A lot of mixed peacocks at the chain stores. From what I've seen they are mostly female, so if those stores are your thing, remember at 2"+ males will show a little color just look close and good luck. I've seen nice fish there a time or two.


----------



## rennsport2011 (Oct 21, 2013)

It isn't a Eureka, or any other jacobfreibergi variant, they would have a mostly red anal fin at this age.


----------



## upo4ka (Dec 7, 2013)

the lighter fish became very light, skin colored w/light brown strips and red anal fin. She is almost transparent in color and plain,so should be a female.
the darker fish became green-khaki-colored w/egg spots on fins and a white line on the top of dorsal.
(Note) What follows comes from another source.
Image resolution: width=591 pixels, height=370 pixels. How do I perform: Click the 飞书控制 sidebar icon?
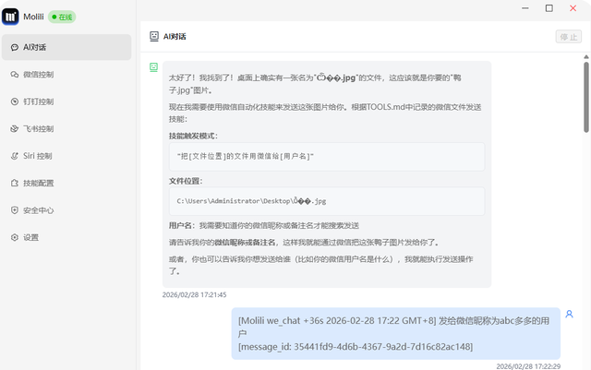tap(14, 128)
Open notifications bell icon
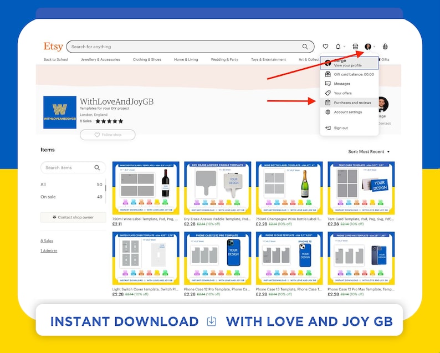The width and height of the screenshot is (440, 353). (338, 47)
He grew noticeably. He ate guppy fry that I was given on Wed. He is lightning fast. Today bright blue is showing right under the gills, not much, but it's good. I'm praying he gets that blue color, he'd be very beautiful.
These 2 looked identical 6 days ago when I bought them. Are they the same type? the dark one chases the light one quite often, dorsal fins standing up, in circles,around plants,columns,caves. It's different from territorial chase that I see with another fish. He only chases her. He just does the short darts w/other fish.
I'm not sure how to buy fish anymore,unless I can see the parents -like dogs. I'd want to know who am I getting, so they will live well together. 
So with your fish, wait and see.


----------